Joining movement and consciousness together is not a choice for the on-going developing therapist. It's an endless work of observing ourselves and our thoughts, knowing it has a crucial effect on the Qi around us. A permanent exercise, a Kata – is a state in which we do not have to think of our next move, only let ourselves move within and observe. Be the movement. Be here and now. Be free of the past and the next to come.
The mutual movement of consciousness and body cures the body. New connections are created and what seemed worn and incurable is renewing.
I put my body in the treatments room. I sit in every corner. I look around intentionally. With my eyes I connect all the details that create my own temple. I water the plant. Light candles. I expand my body and fill the whole room with it. Charge it with QI. Later on, during the treatments, the room will support me and my body. The room is my body. It’s a powerful magnet that influences Qi in the treatment.

Silence. A developed therapist meditates. Acknowledge the value of silence in life, not in a workshop or in theory, in action. Day after day we dedicate time for cessation. For stopping the external movement. To observe the mind.
We know that every thought that occurs in our minds during treatment reflects in Qi. Even the most talented brilliant therapist will not manage to assist people for long, to keep mind and body clear – as long as the motivation for treating others is to get something in return: recognition, status, the notion that I'm good, money, the feeling that I'm better than the others, that I'm a saint.
Meditation, as prayer to a higher force, keeps us in proportion. Knowing that the world wad created for us, nonetheless we are no more than a dust in the time of the universe. Understanding that creates, time after time, the recognition that we responsible the others, guarantee them. That the only motivation in treatment is to assist others to grow and become givers.

Given information
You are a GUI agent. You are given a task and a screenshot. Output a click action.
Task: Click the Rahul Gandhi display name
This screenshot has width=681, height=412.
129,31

Your tasks
A) In the passage on the therapist and Qi, starting with "Silence. A developed" and going on through "I'm a saint.", replace "therapist" with "practitioner" and write out the result.
B) Answer these from the passage on the therapist and Qi:
(i) What is a Kata, according to the passage?
(ii) What does the writer water in the treatment room?
(iii) What does meditation, as prayer to a higher force, keep us in?
C) Write what follows the final sentence of the passage on the therapist and Qi.
The data stands apart from the passage on the therapist and Qi.

Answers for the exercise
A)
Silence. A developed practitioner meditates. Acknowledge the value of silence in life, not in a workshop or in theory, in action. Day after day we dedicate time for cessation. For stopping the external movement. To observe the mind.
We know that every thought that occurs in our minds during treatment reflects in Qi. Even the most talented brilliant practitioner will not manage to assist people for long, to keep mind and body clear – as long as the motivation for treating others is to get something in return: recognition, status, the notion that I'm good, money, the feeling that I'm better than the others, that I'm a saint.

B)
(i) A state in which we do not have to think of our next move, only let ourselves move within and observe.
(ii) The plant.
(iii) Proportion.

C)
Silence

Teacher. Every therapist needs a teacher. Even the greatest therapists needs someone to look up to. It’s essencial for observing our ego. Even if the teacher has long ago passed from this world. A teacher provides us the opportunity of devotion and dedication. The lineage of teacher-student preserves within the energy of the knowledge, values and honor.
In the east it is common to put the teacher's picture in treatments room. It's not about guruism or blind worship: the essence is to summon the Qi of the teacher to assist in the healing process. To sense the teacher-student connection. To honor the origins and the sources of the living knowledge, that we are privileged to be a part of. To maintain this energetic movement, that exists many years, to keep moving on. To always remember that the treatment and knowledge do not derive from me, from my education, experience, wisdom. Healing goes through me, and all the work I'm doing is to empty myself in order to let Qi come through.
The teacher is a mirror to the student that chose him. When the teacher is nice, the student needs "niceness". When he's tough, the student needs boarders. There's no point trying to analyze the teacher's characters or his limitation, as long as we keep choosing him as our teacher.
The moment we chose a teacher – we must stop wanting to learn from him or to get knowledge from him. In order to learn something – one needs to empty oneself. A student that come full of himself, the knowledge he acquired, the insights – cannot learn anything, as his cup is too full. Taking care of the teacher's sustenance, of the teaching hall, nourishing the school – all those empty the student and allow new knowledge to come in.
It's a well-known fact that humanity is obsessively occupied with itself. This is comfortable. This is not my taste. That is hard. This is accurate for me. I'm bad. I'm good. This is important. I want this. When all this is put aside and we ask what the needs of the other are – the vanity of this self-occupation fades away.